If you're running a website with one of these, I strongly suggest you make sure you record whether people accept and actually boot them off the site of they don't. GDPR article 7 section one requires a website to be able to demonstrate that I have given consent, and recital 32 requires that that consent be specific and unambiguous. It's doubtful that "by continuing to use this site you agree..." statements will be satisfactory, especially if you start the tracking the instant they hit the page, before they can click that ok button.
I've always dealt with the cookie notifications by using ublock to simply block that element, I never click "ok". I've never had a website actually stop me from using it when I do this until google changed their search page a few weeks ago.
I imagine that you simply won't be able to use websites anymore if you are from the EU and don't give consent. You'll just be told to go away.
As are non-EU citizens while in the EU, in some cases, and possibly even non-EU citizens not in the EU while using a service centered on providing them with e.g. travel arrangements in the EU. As a lawyer specializing in GDPR recently told me.
Even investigative data journalists are going to have a lot of fun with the consequences of GDPR if she's right.

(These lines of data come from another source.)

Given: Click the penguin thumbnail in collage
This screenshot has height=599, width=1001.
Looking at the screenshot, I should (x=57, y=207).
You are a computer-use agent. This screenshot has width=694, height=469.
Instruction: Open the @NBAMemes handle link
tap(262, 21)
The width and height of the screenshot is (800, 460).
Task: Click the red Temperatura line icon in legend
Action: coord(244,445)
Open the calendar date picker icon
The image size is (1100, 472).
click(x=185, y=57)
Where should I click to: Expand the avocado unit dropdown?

In that case, you won't have any reason to believe that they are an EU citizen unless and until they indicate otherwise, and there are provisions within the GDPR for it not to apply in those cases where you are not intentionally obtaining data from EU citizens. On my sites that don't get alot of EU traffic anyway, I'm simply blocking EU IPs, and on all registration forms, I've removed EU countries from the country selection for residence, and put a notice that says "You may not register for this website if your country is not listed above".
>there are provisions within the GDPR for it not to apply in those cases where you are not intentionally obtaining data from EU citizens.

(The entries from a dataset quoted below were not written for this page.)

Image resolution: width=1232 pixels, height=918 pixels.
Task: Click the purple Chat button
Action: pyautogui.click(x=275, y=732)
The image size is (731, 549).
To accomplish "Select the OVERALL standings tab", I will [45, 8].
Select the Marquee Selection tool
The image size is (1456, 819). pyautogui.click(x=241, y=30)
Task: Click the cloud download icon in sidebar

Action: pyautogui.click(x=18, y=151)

I read the entire document a few weeks back and recall no such provisions. Could you cite one for me? I'm trying to be as informed on this as possible.
Article 3, "Territorial scope", lays out where GDPR applies, and it contains no derogations for "but I didn't know they were european, honest". It is not, in fact, specifically about european citizens. It covers the processing of data for "natural persons in the Union", which is a bit unclear to me but I interpret it as covering anyone physically located in a country that forms a Supervisory Authority under section 51.
How this will ultimately interact with your websites and/or businesses if you are not based in the EU is unclear at this time.
that part is true, the part about ads isn't. Also AFAIK GDPR doesn't let the companies to glue all possible data processing purposes into one consent and indefinitely - there should be a clear message also on the timeline of data processing, what data is collected (not just cookies) and informing that I can withdraw my consent at any time.
The screenshotted example is nothing new, I've seen that specific thing at least 6 months ago. I don't think it has anything to do with GDPR, and as others have already mentioned it is not likely to be legal under it.
IANAL. The only argument I'm aware of that data controllers can make for processing data without consent is if there is a legitimate interest: if the data controller needs to process the data in fulfillment of a contract/service. I wonder how this will play out for non-users. It would seem there's no legitimate interest there.